── Exercise material ──
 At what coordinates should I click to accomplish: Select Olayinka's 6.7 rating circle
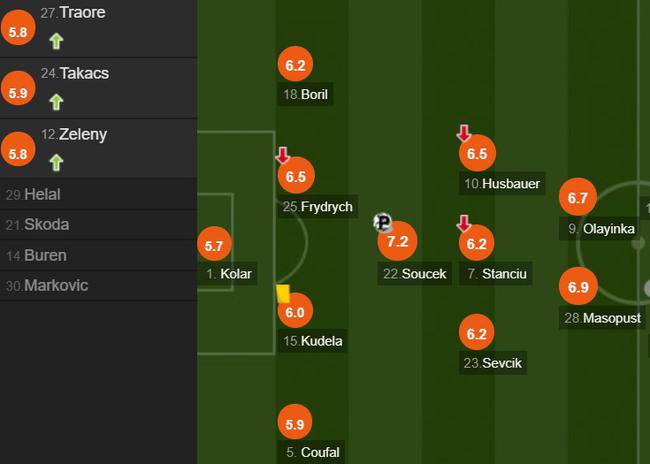(578, 197)
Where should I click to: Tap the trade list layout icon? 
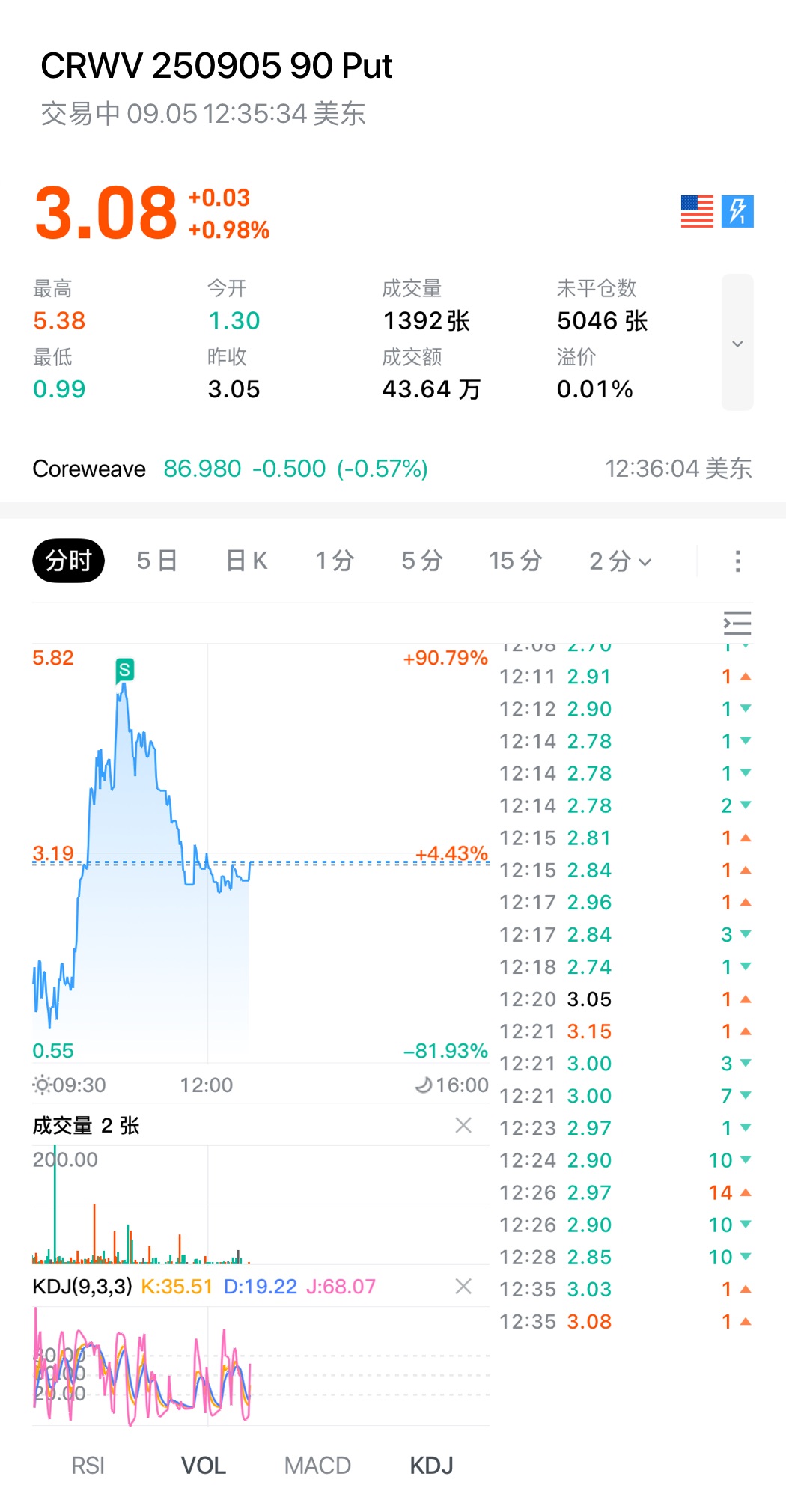(737, 623)
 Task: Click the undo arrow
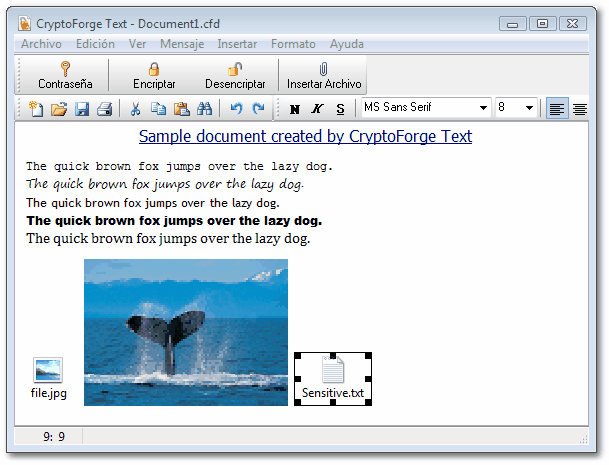(x=236, y=109)
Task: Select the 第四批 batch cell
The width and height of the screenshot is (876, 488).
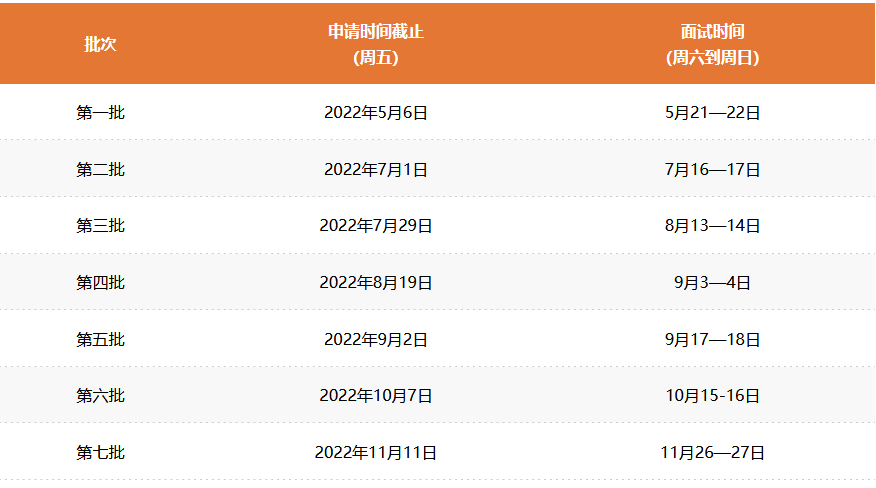Action: [100, 283]
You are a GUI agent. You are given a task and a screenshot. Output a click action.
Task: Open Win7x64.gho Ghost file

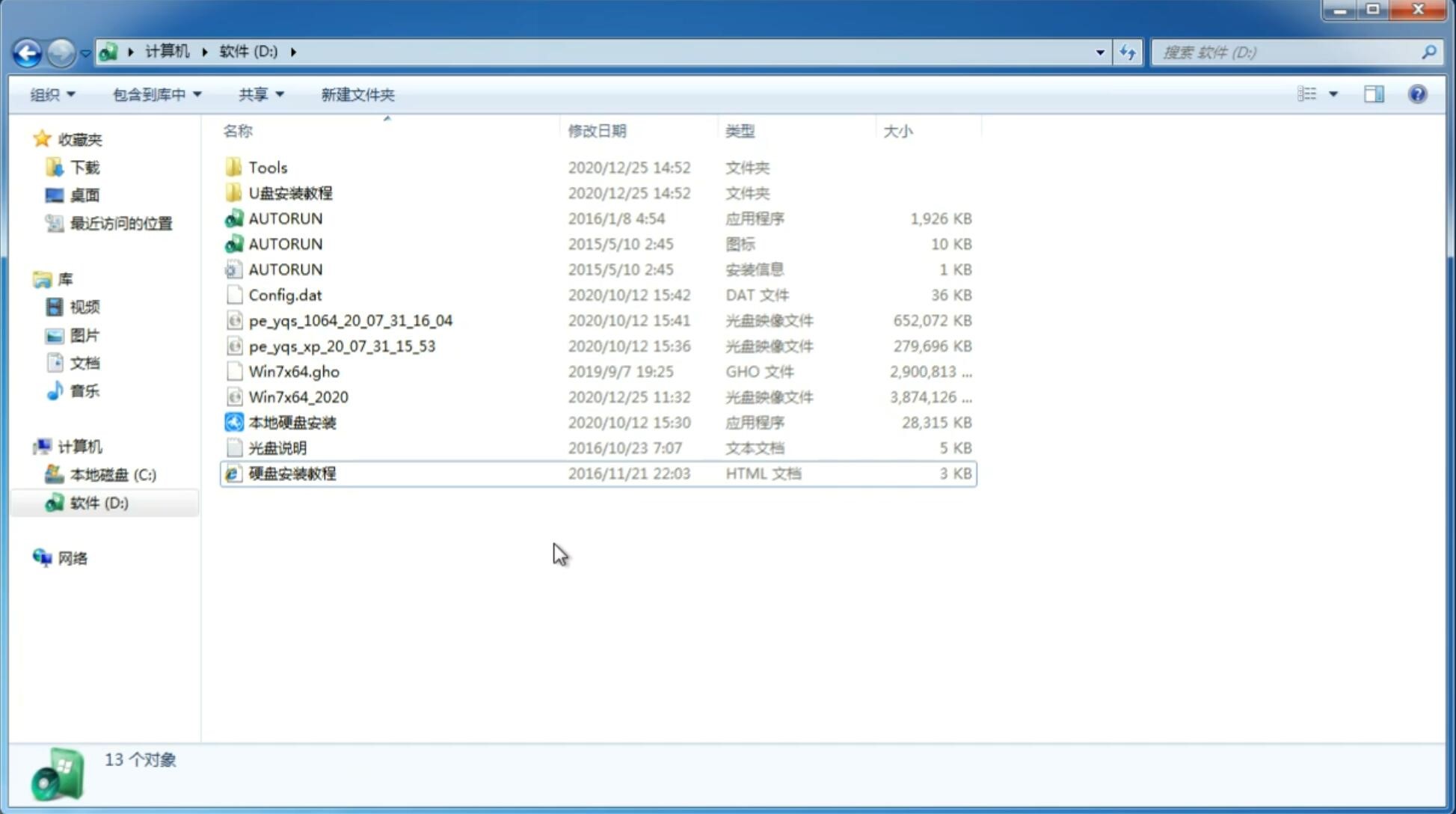[x=293, y=371]
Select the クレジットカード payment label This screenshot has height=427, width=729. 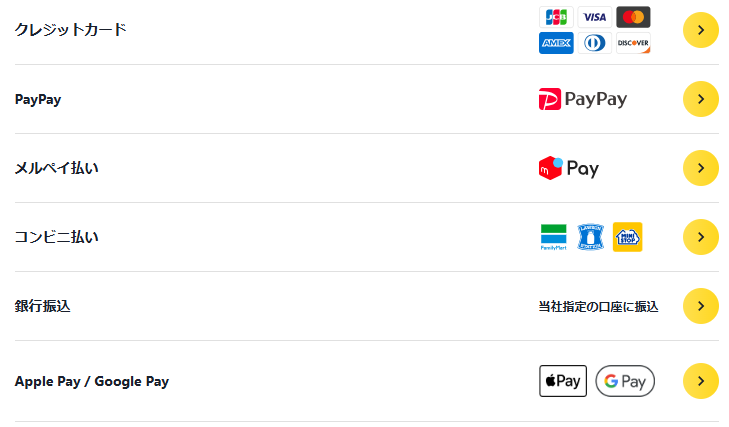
───
# Problem description:
Exactly the lines from the one with "Where should I" through the end of the records are to be repeated, both ends included, and pictures are to be omitted.

# Task response:
Where should I click to: Tap the trade list layout icon? 
(737, 623)
 Task: Click the undo arrow
(x=236, y=109)
Task: Select the 第四批 batch cell
The width and height of the screenshot is (876, 488).
Action: [100, 283]
You are a GUI agent. You are given a task and a screenshot. Output a click action.
Task: Open Win7x64.gho Ghost file

[x=293, y=371]
Select the クレジットカード payment label This screenshot has height=427, width=729. 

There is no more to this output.